Internacional
OMS pede mais dados sobre impacto da mudança climática em doenças tropicais
Análise de 42.693 artigos revelou que não existe ainda uma compreensão adequada sobre expansão de vetores de enfermidades e impactos em países mais pobres; agência da ONU aponta aumento de incidência de malária, dengue e da chikungunya, mas alerta que faltam estudos sobre mitigação dos riscos e adaptação
Nesta quarta-feira, a Organização Mundial da Saúde, OMS, revelou que ainda não existe uma compreensão adequada dos impactos reais e potenciais que a alterações climáticas induzidas pelos humanos podem ter na incidência de malária e Doenças Tropicais Negligenciadas, DTN.
Uma análise de 42.693 artigos indicou que é necessária uma “modelização mais abrangente, colaborativa e padronizada” para que seja possível compreender e prever melhor os efeitos das alterações no clima.
Expansão do alcance da malária, dengue e chikungunya
De acordo com o diretor do Programa Global de DTN da OMS, Ibrahima Socé Fall, que liderou o estudo, “é provável que a transmissão da malária se desloque tanto para os polos como para altitudes mais elevadas”.
Ele citou ainda previsões de que o mosquito vetor responsável pela transmissão da dengue e da chikungunya continue expandindo seu alcance.

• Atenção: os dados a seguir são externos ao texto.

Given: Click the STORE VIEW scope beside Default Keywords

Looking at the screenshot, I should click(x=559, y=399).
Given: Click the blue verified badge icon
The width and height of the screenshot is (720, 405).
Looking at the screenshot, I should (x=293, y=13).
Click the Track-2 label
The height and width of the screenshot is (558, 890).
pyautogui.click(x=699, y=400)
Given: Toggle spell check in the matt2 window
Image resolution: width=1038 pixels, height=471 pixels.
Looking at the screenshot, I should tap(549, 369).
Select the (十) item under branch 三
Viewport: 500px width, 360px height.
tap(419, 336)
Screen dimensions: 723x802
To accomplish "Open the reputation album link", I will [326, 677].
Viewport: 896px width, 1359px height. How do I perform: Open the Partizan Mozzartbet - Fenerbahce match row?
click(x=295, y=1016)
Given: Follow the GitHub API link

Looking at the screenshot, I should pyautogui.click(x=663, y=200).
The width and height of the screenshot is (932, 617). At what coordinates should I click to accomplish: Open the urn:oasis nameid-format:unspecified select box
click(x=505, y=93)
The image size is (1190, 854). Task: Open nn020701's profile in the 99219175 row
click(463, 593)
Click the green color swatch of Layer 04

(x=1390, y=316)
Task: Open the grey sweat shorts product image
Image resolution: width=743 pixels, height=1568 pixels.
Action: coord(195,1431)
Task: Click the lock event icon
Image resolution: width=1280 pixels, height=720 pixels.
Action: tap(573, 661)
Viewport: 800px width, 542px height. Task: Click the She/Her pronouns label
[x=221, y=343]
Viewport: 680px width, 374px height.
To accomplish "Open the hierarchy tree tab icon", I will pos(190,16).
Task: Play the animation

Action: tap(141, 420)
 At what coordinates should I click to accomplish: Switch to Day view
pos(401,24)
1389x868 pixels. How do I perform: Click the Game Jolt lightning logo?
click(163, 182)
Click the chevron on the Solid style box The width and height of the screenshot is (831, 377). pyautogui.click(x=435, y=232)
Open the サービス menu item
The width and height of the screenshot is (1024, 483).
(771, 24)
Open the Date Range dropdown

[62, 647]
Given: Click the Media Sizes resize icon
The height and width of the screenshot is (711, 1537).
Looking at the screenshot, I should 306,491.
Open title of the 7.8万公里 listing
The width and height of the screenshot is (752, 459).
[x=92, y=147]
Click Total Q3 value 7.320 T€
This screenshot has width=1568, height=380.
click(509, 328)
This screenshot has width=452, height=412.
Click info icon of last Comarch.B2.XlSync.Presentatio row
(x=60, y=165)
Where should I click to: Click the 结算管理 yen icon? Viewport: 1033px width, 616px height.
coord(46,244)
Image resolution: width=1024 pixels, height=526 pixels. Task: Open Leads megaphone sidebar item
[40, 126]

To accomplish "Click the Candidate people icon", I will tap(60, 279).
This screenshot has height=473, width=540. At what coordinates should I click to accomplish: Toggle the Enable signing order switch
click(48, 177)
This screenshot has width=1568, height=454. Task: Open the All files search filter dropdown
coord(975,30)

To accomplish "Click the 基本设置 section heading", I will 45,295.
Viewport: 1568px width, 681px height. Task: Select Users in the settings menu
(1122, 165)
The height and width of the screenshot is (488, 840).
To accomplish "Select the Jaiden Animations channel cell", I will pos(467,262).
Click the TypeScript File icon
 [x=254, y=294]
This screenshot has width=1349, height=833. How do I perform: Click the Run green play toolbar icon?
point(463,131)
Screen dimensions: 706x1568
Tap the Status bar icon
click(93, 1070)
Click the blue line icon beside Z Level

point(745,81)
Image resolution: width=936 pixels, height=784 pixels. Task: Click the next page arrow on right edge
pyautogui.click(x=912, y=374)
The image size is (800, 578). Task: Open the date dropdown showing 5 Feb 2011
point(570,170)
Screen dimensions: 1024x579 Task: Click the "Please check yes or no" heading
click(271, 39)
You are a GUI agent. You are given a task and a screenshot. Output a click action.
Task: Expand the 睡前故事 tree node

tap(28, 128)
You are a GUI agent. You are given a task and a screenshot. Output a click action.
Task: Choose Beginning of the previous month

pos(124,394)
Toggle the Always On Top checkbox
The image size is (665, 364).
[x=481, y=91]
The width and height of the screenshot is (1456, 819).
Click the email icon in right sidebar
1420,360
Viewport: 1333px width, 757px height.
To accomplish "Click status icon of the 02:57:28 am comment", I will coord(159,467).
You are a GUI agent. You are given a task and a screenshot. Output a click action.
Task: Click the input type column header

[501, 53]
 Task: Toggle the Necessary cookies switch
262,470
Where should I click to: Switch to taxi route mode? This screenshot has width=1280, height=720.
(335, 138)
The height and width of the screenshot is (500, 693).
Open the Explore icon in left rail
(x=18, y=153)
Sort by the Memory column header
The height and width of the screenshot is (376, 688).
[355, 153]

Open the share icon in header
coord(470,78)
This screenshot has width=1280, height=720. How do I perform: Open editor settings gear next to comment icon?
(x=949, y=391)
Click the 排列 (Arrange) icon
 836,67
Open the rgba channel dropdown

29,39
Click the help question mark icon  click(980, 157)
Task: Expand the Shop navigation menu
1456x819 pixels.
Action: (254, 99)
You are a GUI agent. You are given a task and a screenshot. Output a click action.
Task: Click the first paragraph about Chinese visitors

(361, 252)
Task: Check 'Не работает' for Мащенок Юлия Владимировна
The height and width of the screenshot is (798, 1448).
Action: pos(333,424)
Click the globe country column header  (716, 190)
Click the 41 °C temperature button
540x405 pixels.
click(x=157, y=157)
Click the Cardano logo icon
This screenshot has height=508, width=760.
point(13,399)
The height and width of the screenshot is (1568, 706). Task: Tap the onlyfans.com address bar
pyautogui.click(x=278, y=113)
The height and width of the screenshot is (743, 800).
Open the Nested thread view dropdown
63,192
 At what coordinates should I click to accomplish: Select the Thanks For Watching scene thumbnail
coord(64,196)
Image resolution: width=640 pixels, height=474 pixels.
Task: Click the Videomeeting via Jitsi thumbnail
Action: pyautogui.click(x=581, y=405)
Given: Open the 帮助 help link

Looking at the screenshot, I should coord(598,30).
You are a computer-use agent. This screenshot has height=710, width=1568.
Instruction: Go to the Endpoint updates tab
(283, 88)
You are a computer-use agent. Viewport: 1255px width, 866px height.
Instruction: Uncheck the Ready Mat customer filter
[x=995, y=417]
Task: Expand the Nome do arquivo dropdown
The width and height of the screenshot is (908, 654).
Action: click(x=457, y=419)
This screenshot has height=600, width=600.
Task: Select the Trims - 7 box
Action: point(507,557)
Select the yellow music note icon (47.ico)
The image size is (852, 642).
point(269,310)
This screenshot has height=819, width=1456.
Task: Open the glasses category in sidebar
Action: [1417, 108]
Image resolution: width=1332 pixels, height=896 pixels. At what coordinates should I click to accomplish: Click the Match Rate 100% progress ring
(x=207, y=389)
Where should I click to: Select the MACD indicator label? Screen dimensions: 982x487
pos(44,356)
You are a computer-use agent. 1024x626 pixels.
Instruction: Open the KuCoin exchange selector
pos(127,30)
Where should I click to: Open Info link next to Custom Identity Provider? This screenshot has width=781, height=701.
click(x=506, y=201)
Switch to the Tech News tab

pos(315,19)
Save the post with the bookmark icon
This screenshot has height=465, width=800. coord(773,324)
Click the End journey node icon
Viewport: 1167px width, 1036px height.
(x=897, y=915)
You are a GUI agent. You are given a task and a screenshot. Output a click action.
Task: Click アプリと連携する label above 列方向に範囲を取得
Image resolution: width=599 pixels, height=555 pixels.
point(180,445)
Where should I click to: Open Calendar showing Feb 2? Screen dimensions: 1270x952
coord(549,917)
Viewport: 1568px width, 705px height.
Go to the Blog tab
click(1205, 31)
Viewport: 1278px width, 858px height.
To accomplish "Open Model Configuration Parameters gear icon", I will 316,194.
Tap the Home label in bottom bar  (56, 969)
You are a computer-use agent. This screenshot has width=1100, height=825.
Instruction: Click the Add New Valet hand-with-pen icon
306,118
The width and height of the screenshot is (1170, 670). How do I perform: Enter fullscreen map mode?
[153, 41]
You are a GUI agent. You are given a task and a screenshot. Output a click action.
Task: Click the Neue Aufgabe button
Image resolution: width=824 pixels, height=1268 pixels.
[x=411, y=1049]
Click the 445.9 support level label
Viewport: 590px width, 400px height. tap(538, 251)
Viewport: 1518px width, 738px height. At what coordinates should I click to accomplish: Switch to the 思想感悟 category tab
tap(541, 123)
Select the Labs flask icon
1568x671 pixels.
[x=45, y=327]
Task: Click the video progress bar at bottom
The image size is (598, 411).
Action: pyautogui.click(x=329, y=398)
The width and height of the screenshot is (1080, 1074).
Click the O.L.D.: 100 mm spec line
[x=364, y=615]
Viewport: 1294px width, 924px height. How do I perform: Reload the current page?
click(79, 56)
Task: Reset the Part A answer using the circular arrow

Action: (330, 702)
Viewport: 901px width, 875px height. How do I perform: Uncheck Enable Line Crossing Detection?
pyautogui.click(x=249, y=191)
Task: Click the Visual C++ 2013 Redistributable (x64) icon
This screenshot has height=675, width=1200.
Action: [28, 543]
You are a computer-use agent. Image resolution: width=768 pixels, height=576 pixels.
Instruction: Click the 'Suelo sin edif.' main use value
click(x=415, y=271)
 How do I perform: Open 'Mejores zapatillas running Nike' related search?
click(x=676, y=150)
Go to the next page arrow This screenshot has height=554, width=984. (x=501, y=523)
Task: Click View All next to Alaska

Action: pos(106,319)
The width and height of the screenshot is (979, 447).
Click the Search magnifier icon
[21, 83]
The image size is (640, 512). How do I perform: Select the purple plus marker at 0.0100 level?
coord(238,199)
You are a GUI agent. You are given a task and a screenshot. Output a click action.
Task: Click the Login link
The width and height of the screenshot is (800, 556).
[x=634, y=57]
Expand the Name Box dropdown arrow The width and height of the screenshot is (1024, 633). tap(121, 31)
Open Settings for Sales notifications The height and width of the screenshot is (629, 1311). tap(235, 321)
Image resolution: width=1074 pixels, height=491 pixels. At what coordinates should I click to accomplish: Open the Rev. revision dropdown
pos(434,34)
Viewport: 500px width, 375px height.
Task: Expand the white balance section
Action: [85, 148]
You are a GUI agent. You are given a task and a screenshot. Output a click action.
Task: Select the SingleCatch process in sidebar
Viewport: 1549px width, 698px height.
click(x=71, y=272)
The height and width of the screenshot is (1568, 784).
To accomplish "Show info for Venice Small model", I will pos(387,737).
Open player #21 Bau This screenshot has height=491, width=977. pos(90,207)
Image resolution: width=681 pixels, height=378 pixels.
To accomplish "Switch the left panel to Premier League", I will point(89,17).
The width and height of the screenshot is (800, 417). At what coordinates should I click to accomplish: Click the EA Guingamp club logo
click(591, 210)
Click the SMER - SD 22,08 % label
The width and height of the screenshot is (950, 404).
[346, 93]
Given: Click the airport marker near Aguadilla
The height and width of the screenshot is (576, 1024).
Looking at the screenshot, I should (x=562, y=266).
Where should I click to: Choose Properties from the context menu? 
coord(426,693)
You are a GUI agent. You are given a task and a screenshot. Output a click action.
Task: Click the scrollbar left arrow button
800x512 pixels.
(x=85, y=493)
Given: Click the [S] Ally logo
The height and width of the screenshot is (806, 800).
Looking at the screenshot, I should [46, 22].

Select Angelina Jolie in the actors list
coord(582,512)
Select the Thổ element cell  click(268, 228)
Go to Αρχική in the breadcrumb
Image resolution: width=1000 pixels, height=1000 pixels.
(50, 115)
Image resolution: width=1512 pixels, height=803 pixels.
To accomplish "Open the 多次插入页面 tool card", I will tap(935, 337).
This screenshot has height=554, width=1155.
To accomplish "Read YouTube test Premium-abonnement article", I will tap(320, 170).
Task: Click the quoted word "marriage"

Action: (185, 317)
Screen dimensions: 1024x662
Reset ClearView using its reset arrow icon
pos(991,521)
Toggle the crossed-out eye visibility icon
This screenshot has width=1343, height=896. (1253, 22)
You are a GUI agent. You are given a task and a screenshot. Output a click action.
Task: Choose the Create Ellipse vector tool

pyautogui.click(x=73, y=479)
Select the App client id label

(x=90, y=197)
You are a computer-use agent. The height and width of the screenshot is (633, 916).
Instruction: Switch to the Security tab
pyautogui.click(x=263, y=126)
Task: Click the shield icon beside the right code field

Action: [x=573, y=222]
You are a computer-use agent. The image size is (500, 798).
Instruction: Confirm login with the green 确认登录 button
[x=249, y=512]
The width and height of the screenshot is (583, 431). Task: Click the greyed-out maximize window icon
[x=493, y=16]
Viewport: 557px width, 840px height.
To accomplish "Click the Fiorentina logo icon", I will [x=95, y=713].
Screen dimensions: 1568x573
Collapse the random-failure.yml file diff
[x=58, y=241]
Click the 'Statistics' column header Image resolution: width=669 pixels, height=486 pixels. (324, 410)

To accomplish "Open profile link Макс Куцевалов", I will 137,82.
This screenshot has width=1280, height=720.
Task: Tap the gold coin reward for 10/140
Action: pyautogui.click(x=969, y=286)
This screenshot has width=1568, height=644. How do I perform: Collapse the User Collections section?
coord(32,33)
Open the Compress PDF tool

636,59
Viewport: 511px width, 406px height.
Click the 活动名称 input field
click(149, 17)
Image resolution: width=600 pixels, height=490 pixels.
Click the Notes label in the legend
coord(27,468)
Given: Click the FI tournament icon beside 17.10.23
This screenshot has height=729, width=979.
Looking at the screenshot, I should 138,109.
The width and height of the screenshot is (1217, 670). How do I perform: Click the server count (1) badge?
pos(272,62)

Para o especialista, esta revisão revela tendências alarmantes e é um “apelo à ação urgente”.
À medida que a gama geográfica de vetores de doenças, como os mosquitos, se expande, também aumenta o risco de introdução, ou reintrodução, destas doenças em áreas novas e não preparadas.
Para a OMS, as conclusões desta revisão realçam que estas mudanças na prevalência, incidência, alcance e intensidade da malária e de uma série de DTN podem ser sentidas com maior intensidade nas comunidades já desproporcionalmente afetadas por elas.
Um profissional de saúde fumiga uma casa em Guayaramerín, Bolívia, para protegê-la contra doenças transmitidas por mosquitos
Impacto desproporcional nos mais pobres
Apesar disso, o levantamento da agência destaca que muitas pesquisas publicadas se concentraram em países com baixa carga da doença e com amplo acesso a cuidados de saúde de qualidade.
O diretor do Programa Global da Malária da OMS, Daniel Madandi, apelou por uma resposta “mais equitativa, abrangente e sustentável” ao impacto das alterações climáticas, tendo em vista que ele será “suportado de forma desproporcional pelas pessoas mais pobres”.
Segundo ele, fenômenos meteorológicos extremos recentes tiveram consequências na malária e a previsão é que este tipo de evento ocorra com mais frequência.
O levantamento da OMS revela que apenas 34% dos estudos revisados abordam estratégias de mitigação e 5% abordam métodos de adaptação. Para a agência, este levantamento destaca ainda mais a falta de evidências necessárias para proteger os ganhos obtidos contra a malária e as DTN nas últimas décadas.
Doenças pouco estudadas
No total, foram analisados 42.693 artigos. Os investigadores correlacionaram o número de publicações com a carga nacional de doenças, o Índice de Acesso de Qualidade aos Cuidados de Saúde e as pontuações de vulnerabilidade climática.
Dos 511 artigos que atenderam aos critérios de inclusão, 185 abordaram a malária, 181 enfocaram dengue e chikungunya e 53 relataram resultados sobre leishmaniose. Outras DTN, no entanto, estavam significativamente sub-representadas, não tendo sido suficientemente estudadas.
A forma como o aumento das temperaturas e a mudança dos padrões climáticos estão alterando a propagação de doenças transmitidas por vetores é uma das preocupações da OMS, devido às implicações significativas para a saúde humana e à pressão adicional que pode ser colocada nos sistemas mais frágeis.
O estudo foi realizado pelo Grupo de Trabalho da OMS sobre Alterações Climáticas, Doenças Tropicais Negligenciadas e Malária, em parceria com Reaching the Last Mile, RLM, e foi publicado na revista científica Transactions of the Royal Society of Tropical Medicine e Higiene.